Saved entries:

§

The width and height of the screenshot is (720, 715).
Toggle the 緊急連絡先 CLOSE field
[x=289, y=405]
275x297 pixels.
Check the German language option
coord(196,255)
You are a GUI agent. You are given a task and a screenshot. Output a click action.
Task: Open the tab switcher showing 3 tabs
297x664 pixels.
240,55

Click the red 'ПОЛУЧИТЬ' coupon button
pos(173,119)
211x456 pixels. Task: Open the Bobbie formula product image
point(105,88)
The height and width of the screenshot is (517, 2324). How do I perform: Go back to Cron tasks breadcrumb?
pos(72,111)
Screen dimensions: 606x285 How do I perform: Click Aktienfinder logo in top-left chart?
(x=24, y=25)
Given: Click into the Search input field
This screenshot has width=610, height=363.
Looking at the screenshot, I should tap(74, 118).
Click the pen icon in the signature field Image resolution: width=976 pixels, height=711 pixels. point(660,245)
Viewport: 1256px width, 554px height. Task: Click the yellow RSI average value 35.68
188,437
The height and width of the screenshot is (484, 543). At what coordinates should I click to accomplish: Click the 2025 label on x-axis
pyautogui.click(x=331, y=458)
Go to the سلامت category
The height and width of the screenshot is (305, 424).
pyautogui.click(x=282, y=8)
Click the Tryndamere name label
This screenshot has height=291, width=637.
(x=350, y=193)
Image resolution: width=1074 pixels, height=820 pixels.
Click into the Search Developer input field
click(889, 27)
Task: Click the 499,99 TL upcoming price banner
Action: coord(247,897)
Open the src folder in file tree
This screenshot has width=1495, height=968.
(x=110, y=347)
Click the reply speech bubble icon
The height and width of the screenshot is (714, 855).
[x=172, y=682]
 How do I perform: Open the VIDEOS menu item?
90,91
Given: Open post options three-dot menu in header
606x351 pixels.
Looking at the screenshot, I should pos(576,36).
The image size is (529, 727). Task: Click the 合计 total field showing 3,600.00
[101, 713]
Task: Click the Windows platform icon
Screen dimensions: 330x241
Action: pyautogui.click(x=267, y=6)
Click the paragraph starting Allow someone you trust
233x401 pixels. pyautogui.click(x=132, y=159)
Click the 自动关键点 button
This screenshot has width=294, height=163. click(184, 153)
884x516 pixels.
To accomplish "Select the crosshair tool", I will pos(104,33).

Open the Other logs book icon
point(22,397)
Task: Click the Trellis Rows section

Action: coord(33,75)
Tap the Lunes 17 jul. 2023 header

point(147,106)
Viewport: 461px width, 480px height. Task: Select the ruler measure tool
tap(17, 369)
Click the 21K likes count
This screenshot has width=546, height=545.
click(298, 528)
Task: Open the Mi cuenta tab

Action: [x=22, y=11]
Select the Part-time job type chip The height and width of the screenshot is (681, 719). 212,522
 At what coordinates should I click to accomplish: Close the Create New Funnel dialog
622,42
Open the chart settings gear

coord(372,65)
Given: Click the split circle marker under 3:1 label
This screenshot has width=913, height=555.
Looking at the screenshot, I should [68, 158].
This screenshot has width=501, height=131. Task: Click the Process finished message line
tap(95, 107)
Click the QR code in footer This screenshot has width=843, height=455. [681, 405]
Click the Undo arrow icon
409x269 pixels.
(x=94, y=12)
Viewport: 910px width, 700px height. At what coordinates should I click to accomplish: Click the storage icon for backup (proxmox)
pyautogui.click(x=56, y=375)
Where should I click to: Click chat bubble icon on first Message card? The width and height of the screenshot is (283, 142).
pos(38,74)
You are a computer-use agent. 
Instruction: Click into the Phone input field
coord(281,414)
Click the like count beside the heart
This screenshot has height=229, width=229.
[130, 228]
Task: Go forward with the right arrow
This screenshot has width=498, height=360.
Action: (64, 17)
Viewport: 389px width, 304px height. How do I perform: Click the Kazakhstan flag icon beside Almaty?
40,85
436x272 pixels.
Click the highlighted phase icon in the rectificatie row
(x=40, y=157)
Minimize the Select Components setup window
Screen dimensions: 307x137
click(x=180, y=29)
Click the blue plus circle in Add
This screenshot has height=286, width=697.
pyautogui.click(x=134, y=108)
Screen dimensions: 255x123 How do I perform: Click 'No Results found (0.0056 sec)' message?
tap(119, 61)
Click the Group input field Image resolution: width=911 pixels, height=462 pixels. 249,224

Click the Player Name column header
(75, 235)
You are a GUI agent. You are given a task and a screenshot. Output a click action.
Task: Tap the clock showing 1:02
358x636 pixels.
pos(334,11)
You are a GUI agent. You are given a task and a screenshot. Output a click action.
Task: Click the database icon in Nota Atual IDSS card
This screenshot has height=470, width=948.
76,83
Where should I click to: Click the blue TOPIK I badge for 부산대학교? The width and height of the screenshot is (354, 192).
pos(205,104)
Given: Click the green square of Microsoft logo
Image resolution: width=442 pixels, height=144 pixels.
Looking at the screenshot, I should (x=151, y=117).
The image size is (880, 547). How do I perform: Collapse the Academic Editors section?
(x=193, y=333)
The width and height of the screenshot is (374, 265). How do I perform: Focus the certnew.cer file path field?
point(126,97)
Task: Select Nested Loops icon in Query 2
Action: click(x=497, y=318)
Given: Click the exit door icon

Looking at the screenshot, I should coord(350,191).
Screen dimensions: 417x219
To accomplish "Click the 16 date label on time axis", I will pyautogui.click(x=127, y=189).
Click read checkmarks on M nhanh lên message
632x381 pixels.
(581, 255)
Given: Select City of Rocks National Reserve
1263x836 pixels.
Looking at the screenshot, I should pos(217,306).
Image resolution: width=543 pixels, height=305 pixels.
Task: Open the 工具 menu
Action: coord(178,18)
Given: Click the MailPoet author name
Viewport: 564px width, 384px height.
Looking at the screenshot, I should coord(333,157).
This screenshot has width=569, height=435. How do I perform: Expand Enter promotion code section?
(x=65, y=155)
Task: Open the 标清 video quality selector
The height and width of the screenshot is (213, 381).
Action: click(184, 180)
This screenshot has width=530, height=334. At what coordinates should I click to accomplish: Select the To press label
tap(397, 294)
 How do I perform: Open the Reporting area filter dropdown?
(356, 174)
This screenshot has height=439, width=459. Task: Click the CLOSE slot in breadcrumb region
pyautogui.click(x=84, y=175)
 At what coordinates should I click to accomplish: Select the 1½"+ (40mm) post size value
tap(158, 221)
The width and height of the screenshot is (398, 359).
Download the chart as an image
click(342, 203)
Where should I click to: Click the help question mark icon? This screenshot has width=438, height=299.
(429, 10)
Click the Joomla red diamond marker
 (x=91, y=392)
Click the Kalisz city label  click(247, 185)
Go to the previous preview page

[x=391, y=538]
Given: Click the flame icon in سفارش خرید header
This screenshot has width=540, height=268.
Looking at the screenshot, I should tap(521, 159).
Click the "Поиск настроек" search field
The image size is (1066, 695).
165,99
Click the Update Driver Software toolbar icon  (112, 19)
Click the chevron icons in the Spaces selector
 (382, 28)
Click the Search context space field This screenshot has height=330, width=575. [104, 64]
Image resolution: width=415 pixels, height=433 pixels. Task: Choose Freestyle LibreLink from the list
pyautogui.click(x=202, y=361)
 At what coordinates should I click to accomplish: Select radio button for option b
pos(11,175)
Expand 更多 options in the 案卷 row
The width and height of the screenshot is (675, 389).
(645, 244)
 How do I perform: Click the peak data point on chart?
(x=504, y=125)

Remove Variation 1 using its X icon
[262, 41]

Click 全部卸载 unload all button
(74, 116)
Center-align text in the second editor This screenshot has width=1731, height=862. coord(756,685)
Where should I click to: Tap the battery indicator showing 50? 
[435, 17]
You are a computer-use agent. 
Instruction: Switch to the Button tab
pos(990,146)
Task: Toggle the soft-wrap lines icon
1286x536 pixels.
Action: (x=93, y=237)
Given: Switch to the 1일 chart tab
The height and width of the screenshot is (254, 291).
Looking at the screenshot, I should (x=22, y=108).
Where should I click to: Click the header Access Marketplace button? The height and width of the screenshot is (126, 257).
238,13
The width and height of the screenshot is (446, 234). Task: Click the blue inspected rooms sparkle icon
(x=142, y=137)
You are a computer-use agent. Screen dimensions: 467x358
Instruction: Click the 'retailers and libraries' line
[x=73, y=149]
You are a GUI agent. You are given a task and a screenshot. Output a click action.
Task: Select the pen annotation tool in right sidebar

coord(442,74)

§

Your assignment: The output should be exactly the lines above from the line containing "Task: Open the 标清 video quality selector" to the line containing "Given: Switch to the 1일 chart tab", inclusive, with no other lines.

Worked solution:
Task: Open the 标清 video quality selector
The height and width of the screenshot is (213, 381).
Action: click(184, 180)
This screenshot has width=530, height=334. At what coordinates should I click to accomplish: Select the To press label
tap(397, 294)
 How do I perform: Open the Reporting area filter dropdown?
(356, 174)
This screenshot has height=439, width=459. Task: Click the CLOSE slot in breadcrumb region
pyautogui.click(x=84, y=175)
 At what coordinates should I click to accomplish: Select the 1½"+ (40mm) post size value
tap(158, 221)
The width and height of the screenshot is (398, 359).
Download the chart as an image
click(342, 203)
Where should I click to: Click the help question mark icon? This screenshot has width=438, height=299.
(429, 10)
Click the Joomla red diamond marker
 (x=91, y=392)
Click the Kalisz city label  click(247, 185)
Go to the previous preview page

[x=391, y=538]
Given: Click the flame icon in سفارش خرید header
This screenshot has width=540, height=268.
Looking at the screenshot, I should tap(521, 159).
Click the "Поиск настроек" search field
The image size is (1066, 695).
165,99
Click the Update Driver Software toolbar icon  (112, 19)
Click the chevron icons in the Spaces selector
 (382, 28)
Click the Search context space field This screenshot has height=330, width=575. [104, 64]
Image resolution: width=415 pixels, height=433 pixels. Task: Choose Freestyle LibreLink from the list
pyautogui.click(x=202, y=361)
 At what coordinates should I click to accomplish: Select radio button for option b
pos(11,175)
Expand 更多 options in the 案卷 row
The width and height of the screenshot is (675, 389).
(645, 244)
 How do I perform: Click the peak data point on chart?
(x=504, y=125)

Remove Variation 1 using its X icon
[262, 41]

Click 全部卸载 unload all button
(74, 116)
Center-align text in the second editor This screenshot has width=1731, height=862. coord(756,685)
Where should I click to: Tap the battery indicator showing 50? 
[435, 17]
You are a computer-use agent. 
Instruction: Switch to the Button tab
pos(990,146)
Task: Toggle the soft-wrap lines icon
1286x536 pixels.
Action: (x=93, y=237)
Given: Switch to the 1일 chart tab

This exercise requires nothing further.